### GIVEN TASK
Copy the lines below word for word, from the very first one through the line that contains "point(1260,14)", including both ends.

### LISTED RECORDS
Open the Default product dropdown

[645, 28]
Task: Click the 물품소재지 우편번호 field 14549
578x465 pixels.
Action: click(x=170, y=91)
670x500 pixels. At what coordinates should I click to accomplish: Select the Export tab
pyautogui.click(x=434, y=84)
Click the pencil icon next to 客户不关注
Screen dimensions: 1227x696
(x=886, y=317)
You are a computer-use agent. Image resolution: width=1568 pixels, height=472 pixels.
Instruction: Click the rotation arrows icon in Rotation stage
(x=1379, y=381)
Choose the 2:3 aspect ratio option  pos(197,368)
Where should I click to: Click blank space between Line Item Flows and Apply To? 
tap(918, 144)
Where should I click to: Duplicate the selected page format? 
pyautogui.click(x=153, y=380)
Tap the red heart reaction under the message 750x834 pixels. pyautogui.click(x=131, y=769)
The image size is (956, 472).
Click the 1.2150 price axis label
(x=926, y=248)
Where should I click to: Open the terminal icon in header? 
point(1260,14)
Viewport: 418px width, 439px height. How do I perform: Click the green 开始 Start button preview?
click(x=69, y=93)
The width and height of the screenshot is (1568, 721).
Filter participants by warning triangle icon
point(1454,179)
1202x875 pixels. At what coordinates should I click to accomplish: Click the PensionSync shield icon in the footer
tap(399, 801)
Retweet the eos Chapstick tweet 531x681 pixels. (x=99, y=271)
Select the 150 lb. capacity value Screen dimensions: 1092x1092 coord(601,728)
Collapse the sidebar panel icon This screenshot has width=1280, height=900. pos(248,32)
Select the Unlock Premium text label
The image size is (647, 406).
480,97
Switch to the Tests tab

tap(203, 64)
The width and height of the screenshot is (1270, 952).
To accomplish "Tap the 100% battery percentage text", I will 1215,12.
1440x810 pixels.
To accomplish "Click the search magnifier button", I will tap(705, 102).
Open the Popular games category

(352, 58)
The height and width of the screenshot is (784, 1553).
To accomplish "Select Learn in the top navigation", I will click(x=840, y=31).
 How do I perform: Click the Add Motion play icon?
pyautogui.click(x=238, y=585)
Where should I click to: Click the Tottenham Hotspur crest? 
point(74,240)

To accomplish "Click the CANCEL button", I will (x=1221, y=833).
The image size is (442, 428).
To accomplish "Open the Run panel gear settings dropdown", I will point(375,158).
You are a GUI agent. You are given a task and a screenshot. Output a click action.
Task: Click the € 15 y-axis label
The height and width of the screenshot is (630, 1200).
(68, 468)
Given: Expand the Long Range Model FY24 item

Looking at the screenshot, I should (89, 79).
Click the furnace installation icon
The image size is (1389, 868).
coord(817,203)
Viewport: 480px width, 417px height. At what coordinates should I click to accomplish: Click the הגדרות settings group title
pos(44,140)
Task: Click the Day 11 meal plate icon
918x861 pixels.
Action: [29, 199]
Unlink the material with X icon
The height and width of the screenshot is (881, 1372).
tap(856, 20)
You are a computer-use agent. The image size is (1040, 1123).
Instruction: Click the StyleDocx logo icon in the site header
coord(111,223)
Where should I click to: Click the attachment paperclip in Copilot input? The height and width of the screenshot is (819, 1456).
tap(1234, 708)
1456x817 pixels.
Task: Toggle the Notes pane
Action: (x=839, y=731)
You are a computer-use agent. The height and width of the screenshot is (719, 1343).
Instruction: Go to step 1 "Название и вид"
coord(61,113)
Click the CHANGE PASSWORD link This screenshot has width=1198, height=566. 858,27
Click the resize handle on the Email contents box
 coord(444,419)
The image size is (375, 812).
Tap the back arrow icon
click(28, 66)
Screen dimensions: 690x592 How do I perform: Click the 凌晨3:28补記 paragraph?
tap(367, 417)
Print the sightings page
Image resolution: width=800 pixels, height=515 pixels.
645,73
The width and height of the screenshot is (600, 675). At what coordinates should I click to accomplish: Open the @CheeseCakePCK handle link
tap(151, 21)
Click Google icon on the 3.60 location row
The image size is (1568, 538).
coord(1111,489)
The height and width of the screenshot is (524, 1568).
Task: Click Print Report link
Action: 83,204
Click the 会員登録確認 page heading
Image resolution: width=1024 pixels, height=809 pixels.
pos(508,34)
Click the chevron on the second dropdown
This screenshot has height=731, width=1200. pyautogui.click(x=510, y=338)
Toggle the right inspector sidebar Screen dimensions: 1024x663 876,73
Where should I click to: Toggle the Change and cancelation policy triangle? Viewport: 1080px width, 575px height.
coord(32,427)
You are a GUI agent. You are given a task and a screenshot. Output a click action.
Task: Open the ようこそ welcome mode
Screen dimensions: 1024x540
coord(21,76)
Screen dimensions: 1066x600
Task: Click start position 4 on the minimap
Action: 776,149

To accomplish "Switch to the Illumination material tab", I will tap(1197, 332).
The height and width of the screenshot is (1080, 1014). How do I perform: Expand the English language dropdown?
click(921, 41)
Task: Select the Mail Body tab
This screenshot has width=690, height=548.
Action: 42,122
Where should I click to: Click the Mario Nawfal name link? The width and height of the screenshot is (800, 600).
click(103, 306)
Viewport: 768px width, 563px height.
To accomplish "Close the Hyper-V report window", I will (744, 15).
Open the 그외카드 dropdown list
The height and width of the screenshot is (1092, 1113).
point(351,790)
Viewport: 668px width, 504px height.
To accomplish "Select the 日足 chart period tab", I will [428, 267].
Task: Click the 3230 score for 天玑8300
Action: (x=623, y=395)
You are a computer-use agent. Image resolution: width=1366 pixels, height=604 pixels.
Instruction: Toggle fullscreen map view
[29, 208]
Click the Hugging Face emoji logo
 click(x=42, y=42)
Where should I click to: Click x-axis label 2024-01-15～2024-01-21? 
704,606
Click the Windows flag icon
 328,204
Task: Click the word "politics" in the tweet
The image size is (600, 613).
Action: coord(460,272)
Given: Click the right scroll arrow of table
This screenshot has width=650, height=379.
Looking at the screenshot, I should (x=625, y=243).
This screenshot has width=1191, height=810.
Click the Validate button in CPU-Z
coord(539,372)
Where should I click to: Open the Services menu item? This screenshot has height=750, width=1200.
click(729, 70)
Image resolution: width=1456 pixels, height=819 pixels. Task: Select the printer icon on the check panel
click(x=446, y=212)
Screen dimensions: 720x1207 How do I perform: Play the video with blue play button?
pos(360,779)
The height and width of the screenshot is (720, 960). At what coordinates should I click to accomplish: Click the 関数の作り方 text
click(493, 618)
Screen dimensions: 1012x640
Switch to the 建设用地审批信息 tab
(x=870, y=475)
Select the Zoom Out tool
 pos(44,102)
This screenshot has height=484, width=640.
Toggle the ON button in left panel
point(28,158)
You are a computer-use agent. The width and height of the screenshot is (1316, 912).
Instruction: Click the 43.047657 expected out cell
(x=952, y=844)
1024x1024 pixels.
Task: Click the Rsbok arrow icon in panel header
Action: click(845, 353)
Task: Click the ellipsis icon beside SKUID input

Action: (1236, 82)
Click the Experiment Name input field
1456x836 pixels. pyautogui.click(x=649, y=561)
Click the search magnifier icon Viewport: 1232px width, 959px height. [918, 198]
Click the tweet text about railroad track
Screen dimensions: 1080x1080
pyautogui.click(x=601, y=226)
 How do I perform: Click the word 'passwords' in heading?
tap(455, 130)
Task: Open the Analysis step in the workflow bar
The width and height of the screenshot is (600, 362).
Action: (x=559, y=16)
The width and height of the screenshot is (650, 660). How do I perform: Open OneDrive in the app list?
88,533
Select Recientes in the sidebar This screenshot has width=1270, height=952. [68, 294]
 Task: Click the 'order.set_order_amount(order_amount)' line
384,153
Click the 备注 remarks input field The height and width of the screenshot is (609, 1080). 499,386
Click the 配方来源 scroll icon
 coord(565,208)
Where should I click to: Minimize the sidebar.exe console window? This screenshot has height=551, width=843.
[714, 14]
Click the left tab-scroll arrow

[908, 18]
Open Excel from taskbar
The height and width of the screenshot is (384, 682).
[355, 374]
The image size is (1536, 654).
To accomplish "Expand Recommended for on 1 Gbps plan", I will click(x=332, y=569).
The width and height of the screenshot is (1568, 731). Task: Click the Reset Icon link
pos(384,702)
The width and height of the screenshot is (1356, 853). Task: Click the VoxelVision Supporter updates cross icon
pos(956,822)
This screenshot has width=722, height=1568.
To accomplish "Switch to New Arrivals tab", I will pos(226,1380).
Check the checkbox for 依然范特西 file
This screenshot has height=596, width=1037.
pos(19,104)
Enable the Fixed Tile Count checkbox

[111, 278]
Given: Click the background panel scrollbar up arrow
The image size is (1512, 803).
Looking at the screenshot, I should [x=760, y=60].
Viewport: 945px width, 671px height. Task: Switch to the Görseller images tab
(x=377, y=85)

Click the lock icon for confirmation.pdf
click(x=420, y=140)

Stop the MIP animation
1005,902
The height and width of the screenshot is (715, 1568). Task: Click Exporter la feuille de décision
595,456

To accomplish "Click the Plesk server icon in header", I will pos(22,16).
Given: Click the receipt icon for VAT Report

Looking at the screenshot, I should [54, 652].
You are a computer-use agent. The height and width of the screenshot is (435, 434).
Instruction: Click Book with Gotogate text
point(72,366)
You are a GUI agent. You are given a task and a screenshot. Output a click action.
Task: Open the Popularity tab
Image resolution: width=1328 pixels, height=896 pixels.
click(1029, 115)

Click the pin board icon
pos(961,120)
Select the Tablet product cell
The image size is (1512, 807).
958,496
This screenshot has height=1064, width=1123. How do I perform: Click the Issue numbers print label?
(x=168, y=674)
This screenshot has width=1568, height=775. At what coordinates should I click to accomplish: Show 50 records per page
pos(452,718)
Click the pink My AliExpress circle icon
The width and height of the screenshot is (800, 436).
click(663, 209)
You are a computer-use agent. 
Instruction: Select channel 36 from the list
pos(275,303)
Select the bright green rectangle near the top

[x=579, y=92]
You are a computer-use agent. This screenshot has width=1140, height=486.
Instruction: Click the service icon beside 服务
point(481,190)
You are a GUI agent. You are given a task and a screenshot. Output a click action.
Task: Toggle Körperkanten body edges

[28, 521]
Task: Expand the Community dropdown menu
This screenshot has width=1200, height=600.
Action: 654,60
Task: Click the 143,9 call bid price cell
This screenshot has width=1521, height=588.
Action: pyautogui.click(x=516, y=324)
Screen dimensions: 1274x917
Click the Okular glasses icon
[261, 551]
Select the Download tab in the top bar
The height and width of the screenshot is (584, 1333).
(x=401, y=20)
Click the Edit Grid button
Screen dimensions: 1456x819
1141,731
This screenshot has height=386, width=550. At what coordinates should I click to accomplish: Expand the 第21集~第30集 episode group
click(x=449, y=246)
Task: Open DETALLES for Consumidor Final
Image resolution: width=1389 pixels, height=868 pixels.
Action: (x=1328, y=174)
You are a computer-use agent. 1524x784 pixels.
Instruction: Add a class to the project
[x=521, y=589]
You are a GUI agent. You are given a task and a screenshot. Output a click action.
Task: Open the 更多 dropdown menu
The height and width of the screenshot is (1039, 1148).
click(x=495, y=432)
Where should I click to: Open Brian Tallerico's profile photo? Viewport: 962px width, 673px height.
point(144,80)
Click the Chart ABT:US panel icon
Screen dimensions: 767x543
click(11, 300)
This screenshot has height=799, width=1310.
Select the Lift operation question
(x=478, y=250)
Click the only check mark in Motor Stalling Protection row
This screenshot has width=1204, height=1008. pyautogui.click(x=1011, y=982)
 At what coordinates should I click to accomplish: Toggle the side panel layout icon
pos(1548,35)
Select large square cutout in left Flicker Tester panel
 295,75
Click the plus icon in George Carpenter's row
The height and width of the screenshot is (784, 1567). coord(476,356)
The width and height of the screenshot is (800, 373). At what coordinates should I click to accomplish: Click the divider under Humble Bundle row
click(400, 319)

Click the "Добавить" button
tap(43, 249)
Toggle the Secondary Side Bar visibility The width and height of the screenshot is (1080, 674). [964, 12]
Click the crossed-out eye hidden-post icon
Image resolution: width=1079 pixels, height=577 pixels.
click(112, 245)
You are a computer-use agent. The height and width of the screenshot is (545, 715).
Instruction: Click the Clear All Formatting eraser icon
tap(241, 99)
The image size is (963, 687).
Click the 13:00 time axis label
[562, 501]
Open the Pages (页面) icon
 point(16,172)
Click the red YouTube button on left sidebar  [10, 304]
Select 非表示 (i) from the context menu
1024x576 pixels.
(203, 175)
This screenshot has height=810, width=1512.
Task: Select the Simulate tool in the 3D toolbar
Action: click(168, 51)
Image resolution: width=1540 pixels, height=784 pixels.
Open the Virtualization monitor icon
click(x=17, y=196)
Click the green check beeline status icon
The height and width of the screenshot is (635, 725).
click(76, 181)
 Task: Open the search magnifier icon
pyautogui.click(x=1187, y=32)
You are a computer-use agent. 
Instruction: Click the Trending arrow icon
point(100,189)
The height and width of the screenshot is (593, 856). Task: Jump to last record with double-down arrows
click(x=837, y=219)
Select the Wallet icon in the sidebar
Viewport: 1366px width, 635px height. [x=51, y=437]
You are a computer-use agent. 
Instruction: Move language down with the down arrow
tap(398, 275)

### WRITTEN ANSWER
Open the Default product dropdown

[645, 28]
Task: Click the 물품소재지 우편번호 field 14549
578x465 pixels.
Action: click(x=170, y=91)
670x500 pixels. At what coordinates should I click to accomplish: Select the Export tab
pyautogui.click(x=434, y=84)
Click the pencil icon next to 客户不关注
Screen dimensions: 1227x696
(x=886, y=317)
You are a computer-use agent. Image resolution: width=1568 pixels, height=472 pixels.
Instruction: Click the rotation arrows icon in Rotation stage
(x=1379, y=381)
Choose the 2:3 aspect ratio option  pos(197,368)
Where should I click to: Click blank space between Line Item Flows and Apply To? 
tap(918, 144)
Where should I click to: Duplicate the selected page format? 
pyautogui.click(x=153, y=380)
Tap the red heart reaction under the message 750x834 pixels. pyautogui.click(x=131, y=769)
The image size is (956, 472).
Click the 1.2150 price axis label
(x=926, y=248)
Where should I click to: Open the terminal icon in header? 
point(1260,14)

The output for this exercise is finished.